平井は今季もチーム最多40試合登板、2019年にはリーグ最多記録81試合

■オリックス 5-1 西武(日本時間22日・ベルーナドーム)

 貴重な中継ぎとして奮闘する西武・平井克典投手が22日、プロ7年目で国内フリーエージェント(FA)権を取得した。31歳の右腕は今季もリリーフでチーム最多の40試合に登板し、3勝3敗20ホールド、防御率2.95をマークしている(22日時点)。

「今は右も左もわからないです。まずはシーズンを最後までしっかり戦うことが僕の目標なので、しっかり終えてから考えたいと思います」。去就についてはそう語るにとどめた平井。2019年のシーズン81試合登板は、NPB歴代2位で、パ・リーグ最多記録。一方、2020年から昨年までの3年間は、救援と先発の両方で起用されるなど、まさにチームのために粉骨砕身してきた投手だ。

 FA権取得には「野球選手として1つの目標でしたし、誰もが取れる権利ではないので、ここまでやって来られたことは1つの自信になりますが、僕だけの力では来られなかったと改めて思います」と感慨深げ。「大きな怪我はなかったですが、小さい怪我はプレーしながら負うこともありました。支えてくれたトレーナーさん、スタッフの方々、家族にありがとうございますと言いたいです」と述懐した。

 今季の西武の投手陣では、平良海馬投手がセットアッパーから先発へ転向したこともあり、平井の存在の重要度は上がっている。最近は8回を平井、9回を3歳上の守護神・増田達至投手が担う勝ちパターンが多い。増田とは試合前の練習後や、試合が終わり帰路に就く際に、2人で肩を並べて歩くシーンをよく見かける。平井は「僕も8回を投げさせてもらっていますが、先輩(増田)はもっと責任の重いところでやっている。(打たれても)若い子には落ち込んでいる姿を見せられないですから、いつも励まし合っています」と笑う。
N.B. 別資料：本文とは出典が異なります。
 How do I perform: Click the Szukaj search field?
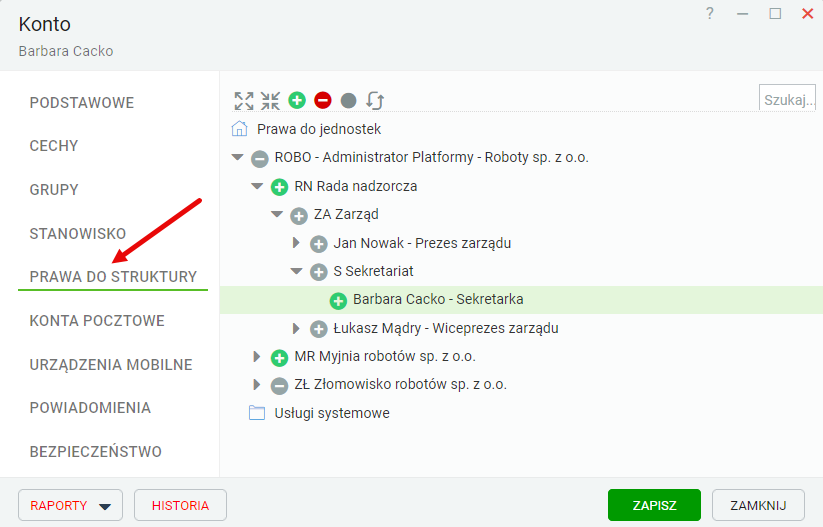click(788, 99)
高校、大学、社会人を経由し遅めのプロ入り「1日1日を大事に」

 ともにプロ生活の大部分をブルペンで過ごしてきただけに、「先輩には僕が入団した頃から常に声をかけてもらっていて、7年間やって来られたのは先輩のお陰でもあります。選手の中では、増田さんという存在が一番大きかった気がします」とも。平井は静岡・飛龍高、愛産大、Honda鈴鹿を経て、2016年ドラフト5位で西武入り。高校、大学、社会人を経由し遅めのプロ入りだった点も、増田と共通している。その増田は2020年のオフに、国内FA権を行使した上で、西武と4年契約を結んで残留しており、今後の進路の相談相手としても頼れる存在となりそうだ。

「この歳まで野球をやれていることは幸せですが、いつまでやれるかわからない仕事です。今年で終わってしまうかもしれないし、またここから5年、10年とやれる可能性もある。1日1日を大事にやっていけたら」と思いを新たにした平井。若い選手の多い西武投手陣を、増田とともに牽引する。